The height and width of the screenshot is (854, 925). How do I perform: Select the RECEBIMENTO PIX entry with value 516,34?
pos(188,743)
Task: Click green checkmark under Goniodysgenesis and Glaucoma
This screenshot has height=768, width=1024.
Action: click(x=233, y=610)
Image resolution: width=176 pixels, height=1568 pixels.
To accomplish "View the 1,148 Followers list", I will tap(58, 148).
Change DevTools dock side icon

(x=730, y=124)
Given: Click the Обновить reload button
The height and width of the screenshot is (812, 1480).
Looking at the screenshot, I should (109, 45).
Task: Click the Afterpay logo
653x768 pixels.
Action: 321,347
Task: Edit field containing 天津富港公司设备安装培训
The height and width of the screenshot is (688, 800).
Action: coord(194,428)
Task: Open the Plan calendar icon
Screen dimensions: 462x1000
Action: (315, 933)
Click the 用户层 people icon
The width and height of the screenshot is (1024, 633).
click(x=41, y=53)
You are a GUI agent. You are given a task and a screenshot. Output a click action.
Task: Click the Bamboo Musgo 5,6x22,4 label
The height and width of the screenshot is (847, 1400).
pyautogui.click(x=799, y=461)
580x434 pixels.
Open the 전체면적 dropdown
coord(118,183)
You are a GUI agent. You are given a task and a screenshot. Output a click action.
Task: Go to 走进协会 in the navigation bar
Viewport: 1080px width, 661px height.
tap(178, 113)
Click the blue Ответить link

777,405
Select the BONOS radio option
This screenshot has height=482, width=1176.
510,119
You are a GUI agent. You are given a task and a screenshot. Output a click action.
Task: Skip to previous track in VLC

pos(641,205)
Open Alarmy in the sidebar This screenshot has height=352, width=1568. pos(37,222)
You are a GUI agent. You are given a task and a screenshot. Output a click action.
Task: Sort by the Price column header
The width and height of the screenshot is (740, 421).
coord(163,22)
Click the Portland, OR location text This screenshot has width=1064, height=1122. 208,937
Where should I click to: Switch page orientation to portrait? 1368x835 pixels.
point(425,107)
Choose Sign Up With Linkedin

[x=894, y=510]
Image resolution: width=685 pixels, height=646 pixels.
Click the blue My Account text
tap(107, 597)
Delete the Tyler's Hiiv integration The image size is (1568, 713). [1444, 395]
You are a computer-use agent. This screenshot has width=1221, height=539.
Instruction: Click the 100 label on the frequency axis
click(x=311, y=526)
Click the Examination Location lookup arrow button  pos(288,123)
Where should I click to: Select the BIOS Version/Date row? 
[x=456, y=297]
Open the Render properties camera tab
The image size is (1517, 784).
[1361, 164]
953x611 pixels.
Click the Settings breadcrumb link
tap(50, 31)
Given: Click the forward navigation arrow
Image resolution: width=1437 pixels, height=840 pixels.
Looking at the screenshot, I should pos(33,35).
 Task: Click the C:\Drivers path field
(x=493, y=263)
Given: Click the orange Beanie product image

* What to work on: Copy every line from the data that includes the string "navigation".

* Task answer:
Task: Go to 走进协会 in the navigation bar
Given: Click the forward navigation arrow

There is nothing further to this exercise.